▸ **DATA**:

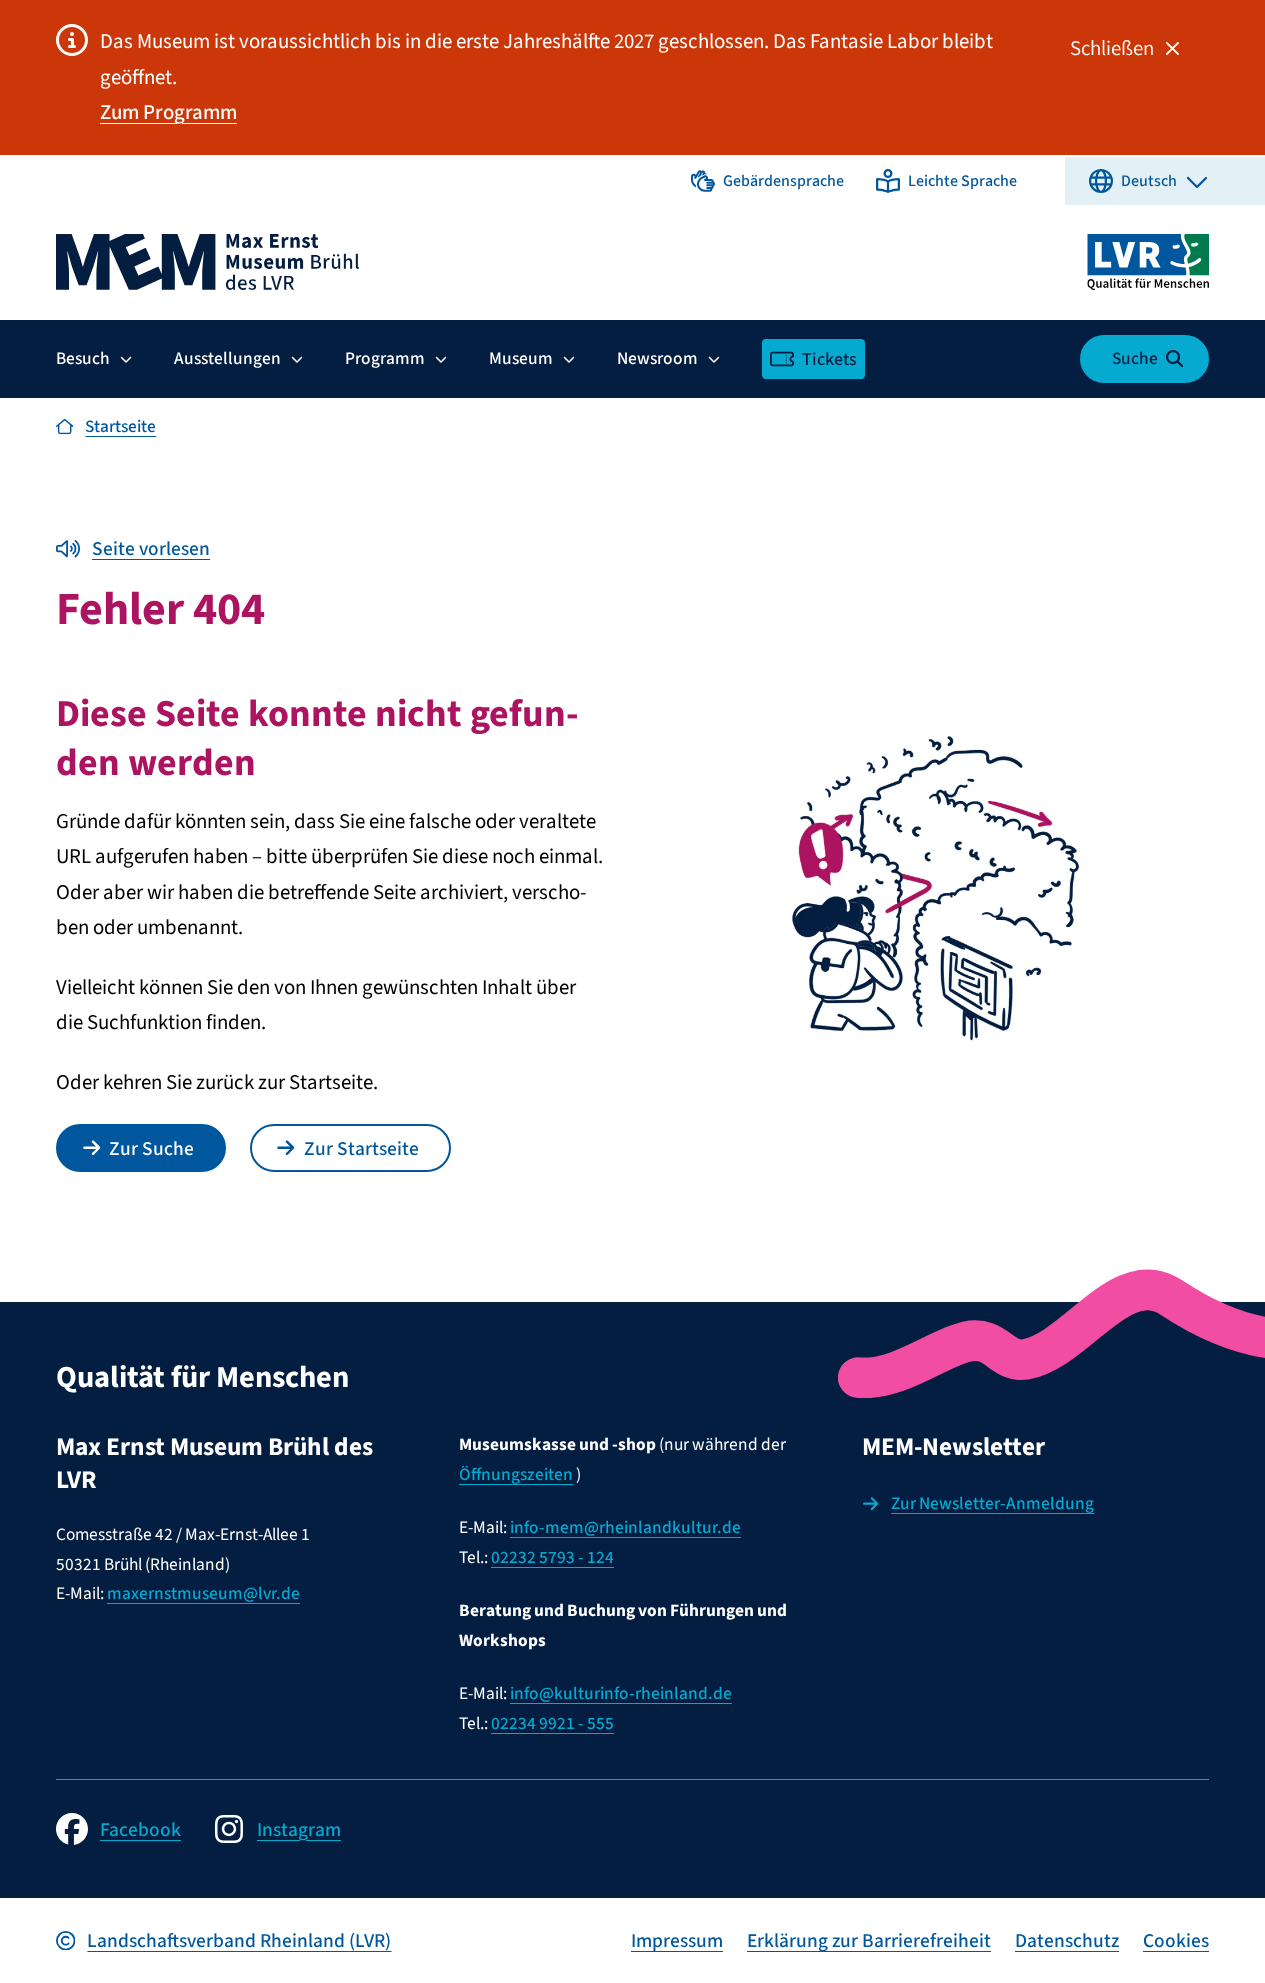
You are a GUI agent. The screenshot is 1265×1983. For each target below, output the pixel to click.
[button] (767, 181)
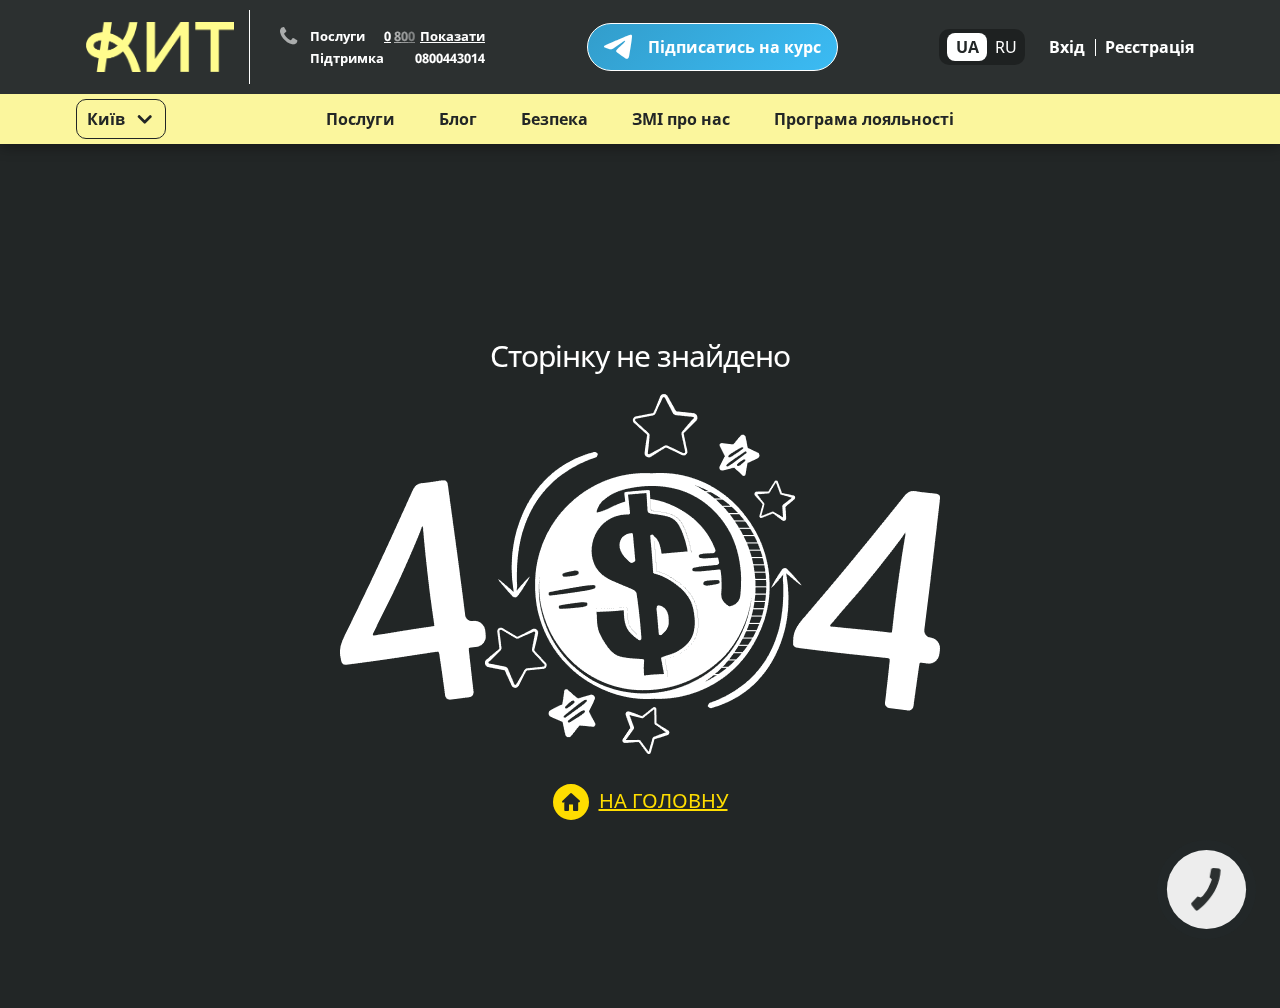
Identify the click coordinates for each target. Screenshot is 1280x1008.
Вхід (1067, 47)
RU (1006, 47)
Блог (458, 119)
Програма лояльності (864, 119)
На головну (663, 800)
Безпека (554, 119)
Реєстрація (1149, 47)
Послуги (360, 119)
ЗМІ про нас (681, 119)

▸ **WHAT THE TASK REQUIRES**: Gather every line from the entries above where the word "click" appears, and copy them.

▸ **TASK OUTPUT**:
You are a GUI agent. The screenshot is 1265×1983. For each target below, output the pixel to click.
Identify the click coordinates for each target. Screenshot is 1280x1008.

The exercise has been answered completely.